EXERCISE DIRECTIONS:
Pull out every line below that contains the word "height" and copy each one.

(Lines from a pointing dataset)
+--
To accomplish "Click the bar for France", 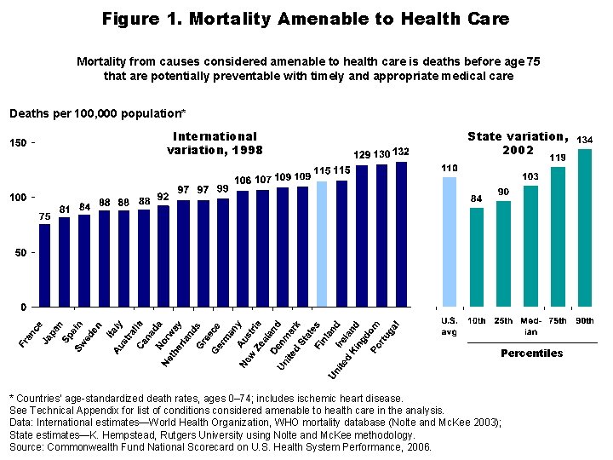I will click(x=44, y=265).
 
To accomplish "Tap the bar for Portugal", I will click(x=402, y=233).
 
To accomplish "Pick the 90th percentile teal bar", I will click(x=584, y=227).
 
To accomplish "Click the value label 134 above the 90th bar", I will click(x=585, y=139).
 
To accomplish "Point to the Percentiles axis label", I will click(x=531, y=353).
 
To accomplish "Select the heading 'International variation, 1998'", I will click(x=215, y=142).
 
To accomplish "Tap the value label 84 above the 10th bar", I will click(x=477, y=198).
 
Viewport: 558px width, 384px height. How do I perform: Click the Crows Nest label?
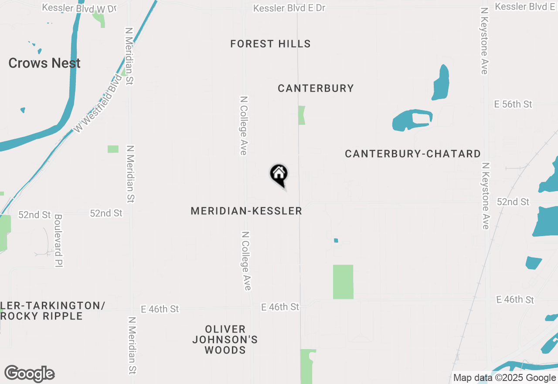[44, 63]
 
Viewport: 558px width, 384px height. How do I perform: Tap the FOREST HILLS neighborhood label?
[270, 44]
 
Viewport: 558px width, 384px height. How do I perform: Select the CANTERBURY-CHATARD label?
[412, 154]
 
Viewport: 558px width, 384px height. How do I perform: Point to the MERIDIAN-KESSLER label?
[246, 211]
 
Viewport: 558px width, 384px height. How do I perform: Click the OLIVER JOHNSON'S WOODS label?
[225, 339]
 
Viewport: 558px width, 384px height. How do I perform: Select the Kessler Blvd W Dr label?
[80, 8]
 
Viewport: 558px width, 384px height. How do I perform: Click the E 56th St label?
[513, 104]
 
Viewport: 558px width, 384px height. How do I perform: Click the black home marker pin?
[279, 175]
+--
CORRECT ANSWER:
Viewport: 558px width, 384px height. How do I perform: Click the Crows Nest label?
Viewport: 558px width, 384px height. How do I perform: Tap the FOREST HILLS neighborhood label?
Viewport: 558px width, 384px height. How do I perform: Select the CANTERBURY-CHATARD label?
Viewport: 558px width, 384px height. How do I perform: Point to the MERIDIAN-KESSLER label?
Viewport: 558px width, 384px height. How do I perform: Click the OLIVER JOHNSON'S WOODS label?
Viewport: 558px width, 384px height. How do I perform: Select the Kessler Blvd W Dr label?
Viewport: 558px width, 384px height. How do I perform: Click the E 56th St label?
Viewport: 558px width, 384px height. How do I perform: Click the black home marker pin?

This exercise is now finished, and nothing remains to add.